I made a mistake in the time to multiply. At each step, the time to multiply the $y^\text{th}$ Fibonacci number is $ M \left(x^{2^y} \right)$. The time for all other algebraic activities is less than this, asymptotically.
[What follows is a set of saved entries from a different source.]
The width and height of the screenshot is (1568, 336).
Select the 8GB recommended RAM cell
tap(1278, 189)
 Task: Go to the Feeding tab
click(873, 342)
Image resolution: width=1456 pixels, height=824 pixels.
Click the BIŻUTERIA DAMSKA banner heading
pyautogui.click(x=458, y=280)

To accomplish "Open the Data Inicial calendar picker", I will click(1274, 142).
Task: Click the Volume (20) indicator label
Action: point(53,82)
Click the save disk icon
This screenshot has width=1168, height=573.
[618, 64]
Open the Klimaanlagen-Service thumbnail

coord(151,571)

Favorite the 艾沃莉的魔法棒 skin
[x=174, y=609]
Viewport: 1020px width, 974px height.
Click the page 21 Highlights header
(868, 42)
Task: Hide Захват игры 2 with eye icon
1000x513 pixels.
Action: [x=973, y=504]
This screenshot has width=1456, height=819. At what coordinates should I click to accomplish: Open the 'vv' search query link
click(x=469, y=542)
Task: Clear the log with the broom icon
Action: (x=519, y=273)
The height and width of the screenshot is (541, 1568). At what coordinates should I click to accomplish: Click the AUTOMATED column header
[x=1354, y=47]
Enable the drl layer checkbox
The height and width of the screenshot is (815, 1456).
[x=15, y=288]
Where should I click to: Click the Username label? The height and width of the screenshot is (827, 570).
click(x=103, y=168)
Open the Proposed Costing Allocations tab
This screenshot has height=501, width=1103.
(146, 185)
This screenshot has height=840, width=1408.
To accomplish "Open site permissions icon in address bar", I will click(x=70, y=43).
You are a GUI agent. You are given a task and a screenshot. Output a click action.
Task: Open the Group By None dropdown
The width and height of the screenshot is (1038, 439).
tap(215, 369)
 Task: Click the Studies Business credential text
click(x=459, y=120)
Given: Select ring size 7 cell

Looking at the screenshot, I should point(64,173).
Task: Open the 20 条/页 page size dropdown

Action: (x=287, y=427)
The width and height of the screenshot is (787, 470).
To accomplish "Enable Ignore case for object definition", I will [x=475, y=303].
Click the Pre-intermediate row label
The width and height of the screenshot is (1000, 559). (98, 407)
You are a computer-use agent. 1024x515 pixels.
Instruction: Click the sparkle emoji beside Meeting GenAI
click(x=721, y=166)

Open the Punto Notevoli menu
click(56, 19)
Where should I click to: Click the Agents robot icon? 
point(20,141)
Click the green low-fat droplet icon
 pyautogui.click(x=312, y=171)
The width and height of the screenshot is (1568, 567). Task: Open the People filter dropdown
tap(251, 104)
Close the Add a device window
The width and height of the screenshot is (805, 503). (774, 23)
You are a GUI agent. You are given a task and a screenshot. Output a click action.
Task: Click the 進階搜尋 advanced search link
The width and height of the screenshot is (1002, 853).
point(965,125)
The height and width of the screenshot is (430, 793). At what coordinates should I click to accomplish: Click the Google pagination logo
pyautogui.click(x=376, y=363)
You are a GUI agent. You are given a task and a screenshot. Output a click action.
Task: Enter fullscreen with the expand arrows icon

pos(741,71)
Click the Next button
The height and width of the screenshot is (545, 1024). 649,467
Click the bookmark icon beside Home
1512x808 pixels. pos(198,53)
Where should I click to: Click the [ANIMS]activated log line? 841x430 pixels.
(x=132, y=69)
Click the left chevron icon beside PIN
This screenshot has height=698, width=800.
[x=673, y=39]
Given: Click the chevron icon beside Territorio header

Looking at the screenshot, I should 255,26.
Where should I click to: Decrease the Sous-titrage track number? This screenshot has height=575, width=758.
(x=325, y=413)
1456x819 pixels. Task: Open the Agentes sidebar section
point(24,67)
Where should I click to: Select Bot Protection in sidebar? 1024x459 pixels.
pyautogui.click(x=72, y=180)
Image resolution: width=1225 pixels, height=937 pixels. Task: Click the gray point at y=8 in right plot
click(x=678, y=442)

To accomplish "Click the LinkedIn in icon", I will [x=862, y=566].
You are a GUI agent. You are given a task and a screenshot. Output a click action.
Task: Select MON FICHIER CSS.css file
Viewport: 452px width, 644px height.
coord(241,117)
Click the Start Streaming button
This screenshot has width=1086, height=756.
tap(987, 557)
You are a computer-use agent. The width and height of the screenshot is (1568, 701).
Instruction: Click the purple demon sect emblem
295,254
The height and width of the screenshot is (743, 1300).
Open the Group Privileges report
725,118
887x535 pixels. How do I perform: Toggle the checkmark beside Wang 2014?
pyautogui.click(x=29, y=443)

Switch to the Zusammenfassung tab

It should be noted that the total time of modular exponentiation is

$$\begin{align} \tag{1} \sum_{y=1}^n{ M(x^{2^y}) } &= M(x) + M(x^{2^1}) + M(x^{2^2}) + \dots + M(x^{2^n}) \\ \tag{2} &= \underbrace{M(x) + M(x^{2^1})}_{\le 2 M(x^{2^1})} + M(x^{2^2}) + \dots + M(x^{2^n}) \\ \tag{3} &\le \underbrace{2 M(x^{2^1}) + M(x^{2^2})}_{\le 2 M(x^{2^2})} + \dots + M(x^{2^n}) \\ \tag{4} &\le 2 M(x^{2^n}) \\ \end{align}$$

So, to summarize, the total time to calculate the $n^\text{th}$ Fibonacci number is proportional to the time it takes to multiply a single number the size of the $n^\text{th}$ Fibonacci number, or $O \left( M(x^{2^n}) \right)$.